I want to thank members for their contributions to the second reading debate on the Home Affairs Legislation Amendment (Miscellaneous Measures) Bill 2018. The bill will amend several provisions in the Migration Act 1958, the Customs Act 1901 and the Passenger Movement Charge Collection Act 1978. Amendments to the Migration Act 1958 in the bill will ensure that, when an unlawful noncitizen is in the process of being removed to another country under section 198 of this act and the removal is aborted, or completed but the person is not permitted entry into the destination country and, as a direct result, is returned to Australia, that person has a lawful basis to return to Australia without a visa. It will also allow the Department of Home Affairs to use an online account, such as an ImmiAccount, to provide clients with certain legally required communications and ensure that documents provided in this way are taken to be received at the end of the day on which they are made available through their ImmiAccount.
The bill also amends the Customs Act 1901 to insert a new provision similar to section 15C of the Taxation Administration Act 1953 to allow the Department of Home Affairs to make a recoverable payment to a person to whom it is entitled under the law of customs. It will also ensure that section 58A operates as originally intended to control the movement of persons and goods between sea installations installed in an adjacent area and coastal area of Australia or a resources installation attached to the Australian seabed and an external place. It will also ensure that section 208DA operates as originally intended in relation to the disposal of narcotic-related goods other than narcotic goods.

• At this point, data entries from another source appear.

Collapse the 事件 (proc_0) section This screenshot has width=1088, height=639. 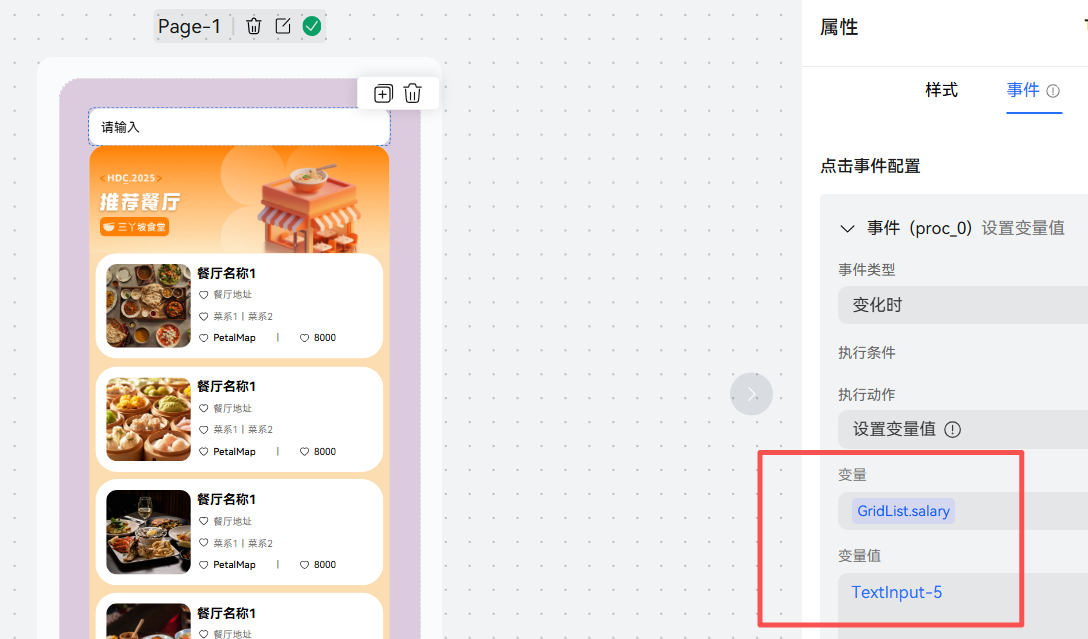click(848, 228)
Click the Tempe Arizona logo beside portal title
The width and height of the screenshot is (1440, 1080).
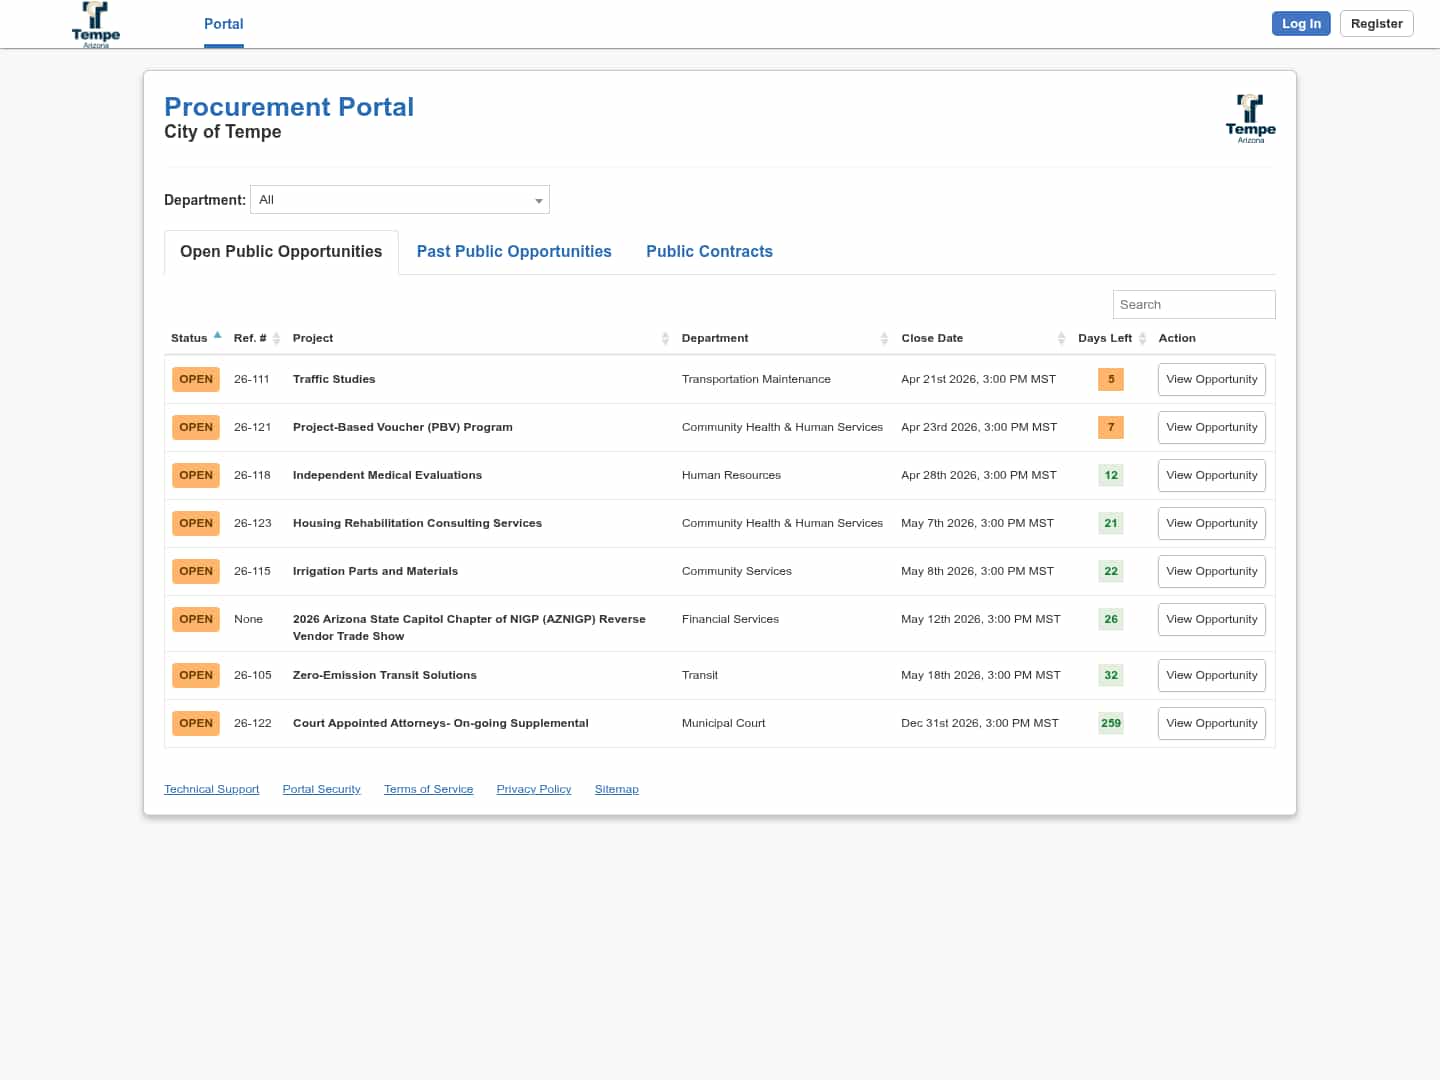(x=1250, y=119)
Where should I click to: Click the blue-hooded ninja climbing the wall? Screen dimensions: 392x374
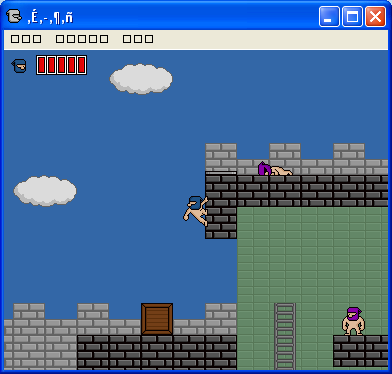(196, 211)
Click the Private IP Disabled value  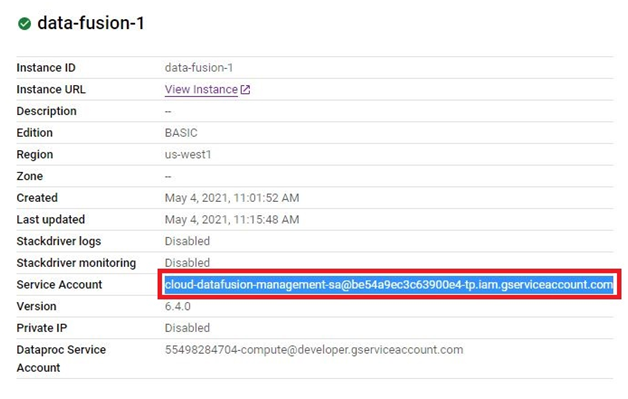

The bill will also amend the Passenger Movement Charge Collection Act 1978 to insert a new head of power so that regulations can prescribe the charging and recovery of fees for and in relation to the payment of the passenger movement charge or an amount equal to the charge. These amendments will improve systems and processes to benefit the Department of Home Affairs and its clients. I trust this bill will have the support of members, and I commend it to the House.
Question agreed to.
Bill read a second time.
Message from the Governor-General recommending appropriation announced.